Okay, I promised no more Shackleford posts, but after bobbing badly at the start in the Breeders Cup Mile at Santa Anita, owners Mike Lauffer and Bill Cubbedge saw fit to bring the lad back for one more spin around his home track of Churchill Downs. For good measure, likely 2012 trainer of the year Dale Romans reunited Shack with jockey Jesus Castanon.
Even if the two-turn 1 1/8 mile distance was not his best distance and questions lingered about how much he had left in the tank, Shackleford ended his career with a resounding Grade I victory at America's most storied racetrack. I know you're all relieved (no more posts about a horse on a golf blog!), but indulge the magnificent athlete one last time by reading Alicia Wincze Hughes's excellent game story.
Rare as it is for an athlete to leave a sport at the top of his game, it's even rarer to get a second chance at doing so. Following a disastrous seventh-place run in the Dirt Mile at Santa Anita on Nov. 3, Shackleford seized a second shot at career-ending glory when he headed every point of call in Friday's $447,000 Clark Handicap to notch his sixth career win in his 20th and final start.
From his usual pre-race antics in the paddock to the way he turned back runner-up Take Charge Indy every step of the 11⁄8-mile race, everything about the Clark was quintessential Shackleford.
He retires to "stand" at Darby Dan Farm with $3,090,101 in earnings, three Grade I wins and a $20,000 stud fee.
Here is Shack looking regal heading toward the storied Churchill Downs paddock. And his usual pre-race basket case self.
After the win, owners Cubbedge and Lauffer escort the horse they bred into the winner's circle one last time.
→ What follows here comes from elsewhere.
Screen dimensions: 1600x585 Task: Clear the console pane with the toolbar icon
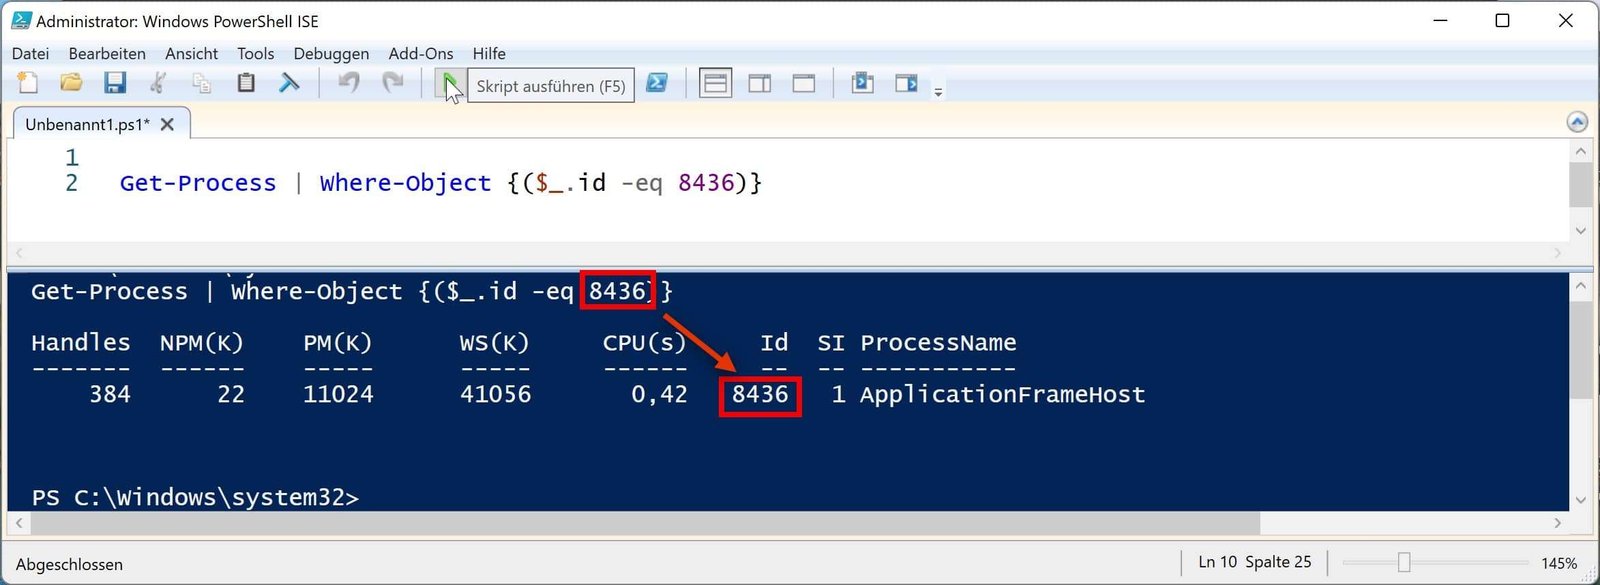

And best of all, here Shack is riding off into the sunset…literally!
Come on, you know you want to hear that name called one more time, albeit in lousy YouTube sound...or watch the Preakness one more time.
**There is a super photo by Wendy Wooley/EquiSport Photos accompanying Brisnet's story on Shack's final race.
Wooley is a former USGA staffer and rules staff expert who lives in Kentucky and now deals with far more tame, rational and attractive beasts by photographing champs like Shack instead of...oh I won't finish that thought.